Since a lot of what I’ll be posting will have to do with placoderms and other marine animals I thought it would be a good idea to explore what the word ‘fish’ actually means. What makes something a fish? The question is not as simple as it first appears, we all know in general what we mean when we refer to fish in conversation but this is partially due to the fact that the overwhelming majority of fish today belong to the actinopterygians (ray-finned fishes) which includes everything from gars to goldfish. All these fish share a similar body with paired fins, a tail fin, gills, a bony skeleton, and swim bladders. So let us take the idea that fish are water-dwelling organism with fins, scales, gills, and who are poikilothermic (their body temperature fluctuates with the temperature of their environment). This covers most of the organisms you would refer to as fish in normal conversation but what about eels that don’t have the paired fins or scales? Or the even stranger (and uglier) lampreys and hagfishes that also lack jaws in addition to scales and fins? There are even some fish that can regulate their body temperatures both by more active circulation (Salmon sharks)1 or by producing antifreeze proteins in their blood2. For every rule defining fish there are many exceptions to counter them. The reality is that the group we refer to as ‘fish’ is a grouping of human convenience for swimming organisms in the water, which usually possess scales and gills.

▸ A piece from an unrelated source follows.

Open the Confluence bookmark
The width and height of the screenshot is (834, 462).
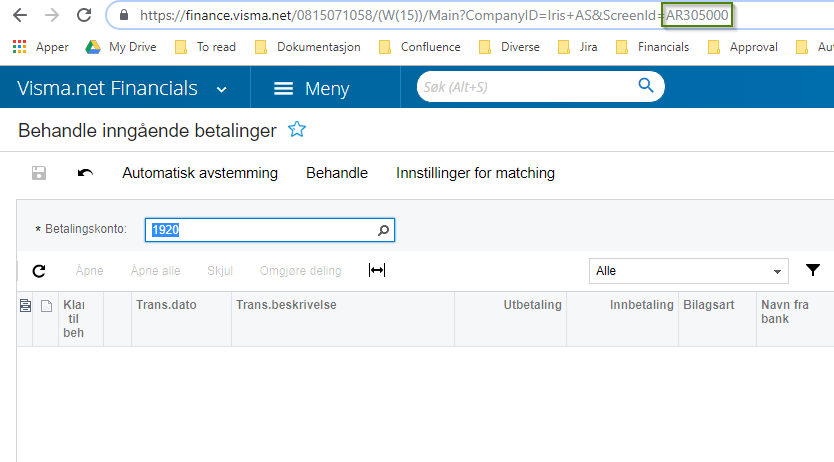420,47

A quick side note I feel obligated by a former professor to pass on! Fish is the proper plural when referring to multiple individuals of the same species while fishes is used when referring to a group of individuals containing more than one species.
Today if we consider only the kinds of fish with scales, paired fins, and gills (teleosts) they are the most diverse group of vertebrates on the planet. If we look at the evolutionary history of marine organisms similar to teleosts there was an even greater diversity in the past. The figure below is from a review of fishes over the last 500 million years and I would highly recommend giving it a read if you have any interest in ichthyology (reference is at the end of the post). The first thing you might notice is that all terrestrial vertebrates (including you dear reader!) are descended from the sarcopterygians (lobe-finned fishes) and thus a technically a fish. Those swim bladders I mentioned earlier are primitively lungs so it is not just land animals that have lungs but the majority of vertebrates. In fact you are more closely related to a goldfish or salmon than either of those is to a shark.

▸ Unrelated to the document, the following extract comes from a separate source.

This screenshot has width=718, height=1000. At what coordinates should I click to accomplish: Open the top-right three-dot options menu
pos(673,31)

Figure 1. A phylogeny of fishes, extant and extinct from Friedman and Sallan 2012.
It is also probably clear that there a large number of entirely extinct lineages of fishes. Everything from the anapsida to Osteoraci, excluding the eel-like unarmored conodonts, are historically referred to as ostracoderms or agnathans. They are primitive armored fishes that lack any jaws and had their greatest diversity in the late Silurian to early Devonian (~420 mya) hundreds of millions of years before the dinosaurs walked the land and before any vertebrates walked the land for that matter. The many lineages of ostracoderms are a fascinating array of creatures that has only recently received renewed attention for understanding the evolution of all jawed vertebrates. Unfortunately, there is still relatively little known but they more posts about them will probably appear as new publications come out.

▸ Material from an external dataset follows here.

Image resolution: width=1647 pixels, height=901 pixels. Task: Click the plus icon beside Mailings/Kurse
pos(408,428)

Moving into the gnathostomes (vertebrates with jaws) one of the earliest branches were the paraphyletic acanthodians (spiny sharks), which are known from mostly fragmentary remains. The lines including the acanthodians lead on to both chondrichthyes (sharks and rays) as well as teleosts (ray-finned fish, lobe-finned fish, and terrestrial vertebrates). The other branch led to the placoderms (armor skin) which were a highly diverse group of fishes with armor around their heads and part of the trunk. Below are reconstructions of the many forms of placoderms which dominated the Devonian seas before becoming extinct at the end of that period. Placoderms include the earliest known instance of live birth4 and included the largest vertebrates to have ever evolved up to the end of the Devonian likely greater than five meters in length.
Figure 2. The placoderms Coccosteus from Wikipedia.
The next post will be a primer on placoderms before I really start to delve in on specific hypotheses, publications, or theories. I’ll attempt to answer reasonable comments in a timely manner and be glad to answer any questions.
1Goldman, K. J., S. D. Anderson, R. J. Latour, and J. A. Musick. 2004. Homeothermy in adult
salmon sharks, Lamma ditropis. Environmental Biology of Fishes 71:403-411.
2Fletcher, G. L., C. L. Hew, and P. L. Davies. 2001. Antifreeze proteins of teleost fishes. Annual
Review of Physiology 63:359-390.
3Friedman, M. and L. C. Sallan. 2012. Five hundred million years of extinction and recovery: a
Phanerozoic survey of large-scale diversity patterns in fishes. Palaeontology 55:707-742.
4Long, J. A., K. Trinajstic, G. C. Young, and T. Senden. 2008. Live birth in the Devonian Period.